What is minified data?

@forrwill I can recommend trying to make sure that the adata.X or adata.layers["whatever slot you are using"] is scipy.sparse.csr_matrix and data type is "float32":

adata.X = scipy.sparse.csr_matrix(adata.X, dtype="float32")

[forrwill]

Thank you, I will check it.

[adamgayoso]

@forrwill can you provide a full traceback of the error?

[forrwill]

Do you mean the log file? or the input data I use. I set it in "adata.X = scipy.sparse.csr_matrix(adata.X, dtype="float32")", But the error still exists

[forrwill]

          extra_categorical_covs State Registry
┏━━━━━━━━━━━━━━━━━━━━┳━━━━━━━━━━━━┳━━━━━━━━━━━━━━━━━━━━━┓
┃  Source Location   ┃ Categories ┃ scvi-tools Encoding ┃
┡━━━━━━━━━━━━━━━━━━━━╇━━━━━━━━━━━━╇━━━━━━━━━━━━━━━━━━━━━┩
│ adata.obs['batch'] │   W   │          0          │
│                    │  XC   │          1          │
│                    │            │                     │
└────────────────────┴────────────┴─────────────────────┘
/soft/Miniconda3/envs/cell2loc_env/lib/python3.9/site-packages/lightning_fabric/plugins/e
  rank_zero_warn(
GPU available: True (cuda), used: True
TPU available: False, using: 0 TPU cores
IPU available: False, using: 0 IPUs
HPU available: False, using: 0 HPUs
/soft/Miniconda3/envs/cell2loc_env/lib/python3.9/site-packages/lightning_fabric/plugins/e
  rank_zero_warn(
/soft/Miniconda3/envs/cell2loc_env/lib/python3.9/site-packages/pytorch_lightning/trainer/
  rank_zero_warn("You passed in a `val_dataloader` but have no `validation_step`. Skipping val loop.")
You are using a CUDA device ('NVIDIA A800 80GB PCIe') that has Tensor Cores.
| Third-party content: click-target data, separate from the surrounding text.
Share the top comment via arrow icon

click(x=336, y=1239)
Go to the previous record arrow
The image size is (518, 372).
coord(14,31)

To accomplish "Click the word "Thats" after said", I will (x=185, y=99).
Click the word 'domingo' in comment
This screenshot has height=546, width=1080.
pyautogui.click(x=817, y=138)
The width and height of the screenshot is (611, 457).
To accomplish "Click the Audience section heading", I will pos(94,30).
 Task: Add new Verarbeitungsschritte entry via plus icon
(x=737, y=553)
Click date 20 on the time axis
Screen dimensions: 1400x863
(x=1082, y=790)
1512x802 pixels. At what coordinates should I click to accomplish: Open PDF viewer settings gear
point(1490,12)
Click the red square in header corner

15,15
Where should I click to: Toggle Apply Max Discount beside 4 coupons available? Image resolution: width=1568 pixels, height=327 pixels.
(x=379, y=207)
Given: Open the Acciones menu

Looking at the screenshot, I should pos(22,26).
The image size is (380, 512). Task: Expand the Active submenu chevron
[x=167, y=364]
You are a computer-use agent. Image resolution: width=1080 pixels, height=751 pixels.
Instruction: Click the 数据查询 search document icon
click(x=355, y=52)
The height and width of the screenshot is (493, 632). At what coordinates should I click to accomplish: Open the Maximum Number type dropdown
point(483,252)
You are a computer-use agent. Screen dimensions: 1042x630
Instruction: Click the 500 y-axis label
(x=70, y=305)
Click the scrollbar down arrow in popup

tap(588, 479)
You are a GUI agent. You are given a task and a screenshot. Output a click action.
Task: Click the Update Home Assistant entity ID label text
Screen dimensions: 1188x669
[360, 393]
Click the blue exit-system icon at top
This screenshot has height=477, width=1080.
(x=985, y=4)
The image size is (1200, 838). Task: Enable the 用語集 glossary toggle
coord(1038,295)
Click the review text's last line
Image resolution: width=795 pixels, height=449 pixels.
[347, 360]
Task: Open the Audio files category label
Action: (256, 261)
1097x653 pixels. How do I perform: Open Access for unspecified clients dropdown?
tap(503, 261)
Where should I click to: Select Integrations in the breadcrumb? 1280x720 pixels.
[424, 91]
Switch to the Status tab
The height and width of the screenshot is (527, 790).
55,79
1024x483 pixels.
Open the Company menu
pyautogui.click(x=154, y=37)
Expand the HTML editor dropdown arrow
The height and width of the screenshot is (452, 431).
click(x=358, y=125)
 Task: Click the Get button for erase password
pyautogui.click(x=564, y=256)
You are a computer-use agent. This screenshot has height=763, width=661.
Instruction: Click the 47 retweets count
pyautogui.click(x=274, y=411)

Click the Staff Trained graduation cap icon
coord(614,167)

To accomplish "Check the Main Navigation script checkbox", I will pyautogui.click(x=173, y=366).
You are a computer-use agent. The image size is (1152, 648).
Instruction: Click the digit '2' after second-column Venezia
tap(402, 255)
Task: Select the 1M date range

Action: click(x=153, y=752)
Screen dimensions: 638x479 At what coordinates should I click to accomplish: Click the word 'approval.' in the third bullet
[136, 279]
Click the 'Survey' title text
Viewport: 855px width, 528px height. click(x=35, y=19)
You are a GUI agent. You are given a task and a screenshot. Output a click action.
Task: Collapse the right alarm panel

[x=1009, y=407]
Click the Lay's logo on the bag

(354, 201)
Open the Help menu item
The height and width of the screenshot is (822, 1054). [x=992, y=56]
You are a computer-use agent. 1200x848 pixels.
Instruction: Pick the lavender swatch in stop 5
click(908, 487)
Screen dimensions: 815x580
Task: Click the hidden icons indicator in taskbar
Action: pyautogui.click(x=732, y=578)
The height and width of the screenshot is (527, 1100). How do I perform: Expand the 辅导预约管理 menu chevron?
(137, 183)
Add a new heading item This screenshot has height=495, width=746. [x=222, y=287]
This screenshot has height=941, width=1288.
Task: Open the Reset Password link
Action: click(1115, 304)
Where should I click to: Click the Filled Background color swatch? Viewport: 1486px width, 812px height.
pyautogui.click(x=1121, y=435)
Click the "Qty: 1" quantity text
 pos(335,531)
To properly utilize them, you should set `torch.set_float32_matmul
LOCAL_RANK: 0 - CUDA_VISIBLE_DEVICES: [1]
/soft/Miniconda3/envs/cell2loc_env/lib/python3.9/site-packages/pytorch_lightning/trainer/
  rank_zero_warn(
^MTraining:   0%|                                                                                                       | 0/250 [00:00<?, ?it/s
^MEpoch 250/250: 100%|███████████████████████████████████████████████████████████| 250/250 [03:39<00:00,  1.14it/s, v_num=1, elbo_train=1.62e+8
^MSampling local variables, batch:   0%|                                                                                 | 0/75 [00:00<?, ?it/s
^MSampling global variables, sample:   0%|                                                                              | 0/199 [00:00<?, ?it/s
Traceback (most recent call last):
  File "./cell2loc_mapping.py", line 135, in <module>
    mod = cell2location.models.Cell2location(
  File "/soft/Miniconda3/envs/cell2loc_env/lib/python3.9/site-packages/cell2location/mode
    super().__init__(adata)
  File "/soft/Miniconda3/envs/cell2loc_env/lib/python3.9/site-packages/scvi/model/base/_b
    raise NotImplementedError(
NotImplementedError: The Cell2location model currently does not support minified data.

[vitkl]

Which model are you attempting to train? The error message suggests cell2location.models.Cell2location but the number of epochs is for the regression model.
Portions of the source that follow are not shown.